The play has also been expanded and adapted into a forty-minute English-language Spanish zarzuela (2010), with text by Christopher Webber and music by Derek Barnes.

===Film===
The play was first adapted for television in a production directed by Patrick Garland for the BBC in 1971. The film starred Marianne Faithfull as Madame X and was first broadcast on 1st May 1971. Principal cast: Marianne Faithfull and Britt Eckland.

The play, adapted and directed by Lee Grant for the 1974 American Film Institute (AFI) Directing Workshop for Women. The film was restored in 2022 by the Academy Film Archive and The Film Foundation. Principal cast: Susan Strasberg and Dolores Dorn.

The play was adapted by Frank McGuinness and directed by Lia Williams for Tightrope Pictures (2007) with Claire Higgins and Fiona O’Shaughnessy.

==Critical Response==
Nasrullah Mambrol writes: Strindberg was; “a seminal figure in the first stage (1880-1920) of modern drama. Aside from the provocative autobiographical content of his work, Strindberg’s achievement rests on his perfection of the naturalistic form, his extension of that form into an imaginative forum for modern psychology, and his movement from dramatic realism to expressionism.”

Egil Törnqvist writes: “the respective strength of the two women in the play cannot easily be determined, because Strindberg could not make up his mind about the strength of the models for them.
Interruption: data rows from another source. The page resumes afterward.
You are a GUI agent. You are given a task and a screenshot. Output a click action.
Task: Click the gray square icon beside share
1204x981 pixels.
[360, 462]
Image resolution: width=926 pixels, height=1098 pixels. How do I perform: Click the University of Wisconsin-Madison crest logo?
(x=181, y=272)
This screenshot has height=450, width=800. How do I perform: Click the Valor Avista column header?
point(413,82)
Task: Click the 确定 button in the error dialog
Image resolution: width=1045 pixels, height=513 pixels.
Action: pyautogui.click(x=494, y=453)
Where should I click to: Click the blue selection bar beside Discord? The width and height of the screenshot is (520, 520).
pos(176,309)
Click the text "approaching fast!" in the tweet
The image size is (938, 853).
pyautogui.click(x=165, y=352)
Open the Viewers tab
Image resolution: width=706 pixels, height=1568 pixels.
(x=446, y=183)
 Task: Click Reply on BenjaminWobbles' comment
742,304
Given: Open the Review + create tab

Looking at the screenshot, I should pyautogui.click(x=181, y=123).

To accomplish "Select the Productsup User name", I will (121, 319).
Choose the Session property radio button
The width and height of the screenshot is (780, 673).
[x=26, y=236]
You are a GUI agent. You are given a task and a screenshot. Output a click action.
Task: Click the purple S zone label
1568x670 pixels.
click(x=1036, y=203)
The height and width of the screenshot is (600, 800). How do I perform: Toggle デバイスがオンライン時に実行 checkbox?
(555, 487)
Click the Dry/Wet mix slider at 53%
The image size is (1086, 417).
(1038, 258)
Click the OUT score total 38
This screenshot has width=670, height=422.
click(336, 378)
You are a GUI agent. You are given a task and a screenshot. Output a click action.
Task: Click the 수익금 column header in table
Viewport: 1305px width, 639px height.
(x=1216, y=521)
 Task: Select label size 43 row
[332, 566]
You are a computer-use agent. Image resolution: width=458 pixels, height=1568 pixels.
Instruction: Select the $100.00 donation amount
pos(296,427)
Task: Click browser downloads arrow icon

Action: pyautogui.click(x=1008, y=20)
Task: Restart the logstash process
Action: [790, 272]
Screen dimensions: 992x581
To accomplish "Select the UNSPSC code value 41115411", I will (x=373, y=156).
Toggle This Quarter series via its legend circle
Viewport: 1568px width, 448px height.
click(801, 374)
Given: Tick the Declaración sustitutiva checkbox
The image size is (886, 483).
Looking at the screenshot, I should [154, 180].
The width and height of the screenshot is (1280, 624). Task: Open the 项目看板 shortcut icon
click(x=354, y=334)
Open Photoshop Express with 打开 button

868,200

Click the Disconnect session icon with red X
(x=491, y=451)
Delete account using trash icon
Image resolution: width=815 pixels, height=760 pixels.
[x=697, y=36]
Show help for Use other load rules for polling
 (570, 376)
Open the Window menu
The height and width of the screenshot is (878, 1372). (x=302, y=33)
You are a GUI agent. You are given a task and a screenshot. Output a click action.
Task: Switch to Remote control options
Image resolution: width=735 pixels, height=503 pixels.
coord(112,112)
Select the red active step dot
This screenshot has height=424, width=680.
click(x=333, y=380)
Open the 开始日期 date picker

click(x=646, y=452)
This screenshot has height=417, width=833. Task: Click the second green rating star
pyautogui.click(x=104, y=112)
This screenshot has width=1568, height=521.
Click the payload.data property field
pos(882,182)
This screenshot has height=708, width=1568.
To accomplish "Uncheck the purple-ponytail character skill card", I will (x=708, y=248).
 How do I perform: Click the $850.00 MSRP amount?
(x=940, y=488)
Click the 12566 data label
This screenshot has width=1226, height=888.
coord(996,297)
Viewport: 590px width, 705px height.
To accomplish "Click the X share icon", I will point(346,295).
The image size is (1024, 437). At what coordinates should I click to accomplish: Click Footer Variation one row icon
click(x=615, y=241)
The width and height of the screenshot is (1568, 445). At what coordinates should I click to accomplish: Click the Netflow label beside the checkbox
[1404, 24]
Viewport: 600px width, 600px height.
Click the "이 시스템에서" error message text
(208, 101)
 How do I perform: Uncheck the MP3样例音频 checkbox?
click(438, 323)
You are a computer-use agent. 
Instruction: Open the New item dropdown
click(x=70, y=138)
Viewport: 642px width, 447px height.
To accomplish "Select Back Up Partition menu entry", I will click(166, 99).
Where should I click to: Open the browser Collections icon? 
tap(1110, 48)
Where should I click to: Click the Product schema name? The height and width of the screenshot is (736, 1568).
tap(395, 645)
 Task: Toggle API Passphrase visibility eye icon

He saw some virtue, or at least some attraction, in each; hence the delicate balance between the characters representing these contrasting dispositions.”

Of The Public Theater production, Clive Barnes wrote: “ ‘The Stronger’ is a tour de force about the theatricality of silence. Ah! Miss Page is a model of silent reaction, and the chirpily pained wife is neatly played by Amy Wright. Mr. Torn directs here with resource.”

Kerrry Clawson wrote of the Cesear’s Forum work: “Maloney’s Mme X has an antagonizing yet somewhat desperate air, while Regnier beautifully shows Mlle Y’s cold contempt without speaking at all. With director Greg Cesear’s more modern interpretation of the play, no clear victor emerges.”